21 November 2015

advent and the importance of the incarnation

In light of the Advent season nearly upon us, I've been thinking a lot about the importance of the incarnation. Advent is the time of waiting and preparing for Christ's second coming while also preparing to celebrate his first coming. So why does it matter if the Word became flesh, if God became God-with-us? Because it tells us something about who Jesus is, about who we believe in, and who we follow. I am reminded of this in my studies this quarter as we discuss how to approach youth ministry. Andrew Root wrote about the connection of youth ministry and the incarnation in his book, Revisiting Relational Youth Ministry: From a Strategy of Influence to a Theology of Incarnation.

"When the incarnation is discussed in connection to relational forms of youth ministry, it is often discussed as God's strategy or plan, making it possible for us to cut off the incarnation from the incarnate One. We often assume that being incarnate means being present in such a manner that we earn the leverage to influence others, as though God in heaven decided that incarnation was the best way to influence humanity. This position holds that God used God's humanity to convince people to accept God's message; it denies that the message itself is God's humanity. To think of the incarnation as a tool of influence is to deny the necessity of Jesus' humanity...It would have been just as well if Jesus only appeared human--he only needed to be human enough to influence. But Bonhoeffer has revealed that the incarnation is much more; it is not simply the strategy of God but the very heart of God for creation that opens the very being of God to humanity. If our humanity is to be transformed, we need a fully human God. We need a God who bears our reality and takes it fully into Godself. We need someone to accompany us (share our place) all the way to hell.

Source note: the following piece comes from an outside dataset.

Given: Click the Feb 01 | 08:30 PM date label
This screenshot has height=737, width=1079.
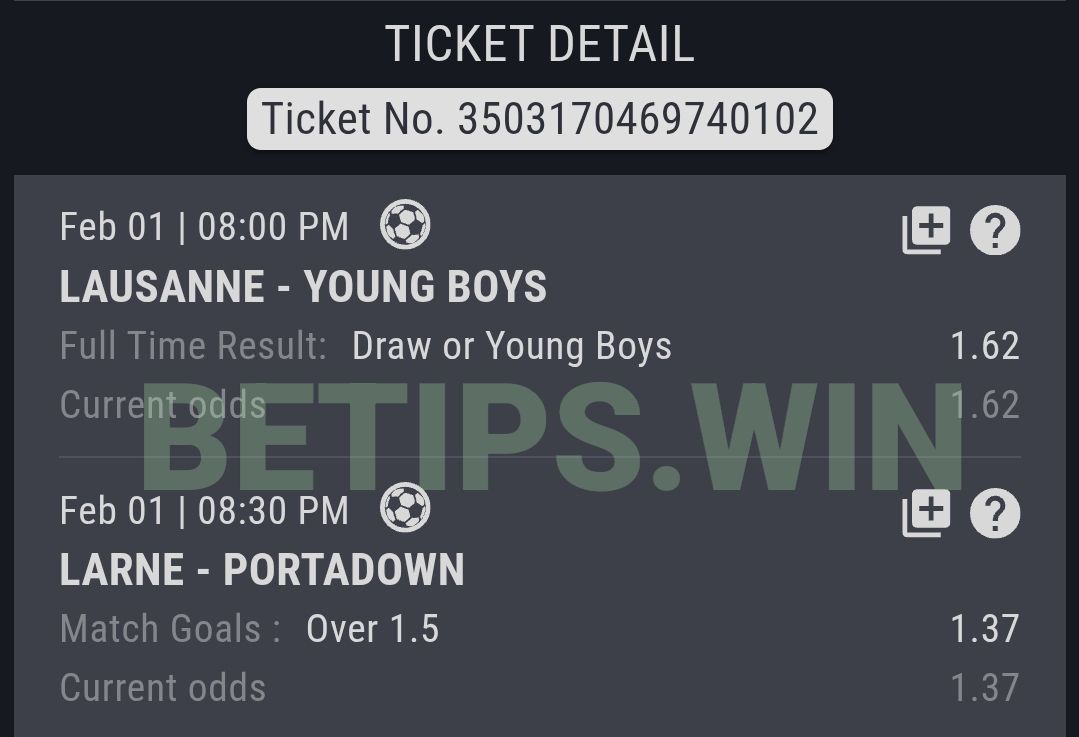Looking at the screenshot, I should pyautogui.click(x=204, y=511).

Speaking of the incarnation as only of strategy for influence cuts free Jesus' humanity, making it possible for him to be only an idea, a logo, and not the who that encounters us within our human situation." (Chapter 4)

Jesus is the one who encounters us within our human situation. He is the one who encounters us in the middle of our relationship turmoil, our miscarriages, our academic studies, our oppression from systemic racism, our racialized society, our fears, and our comings and goings. This is who we are preparing to celebrate in Advent.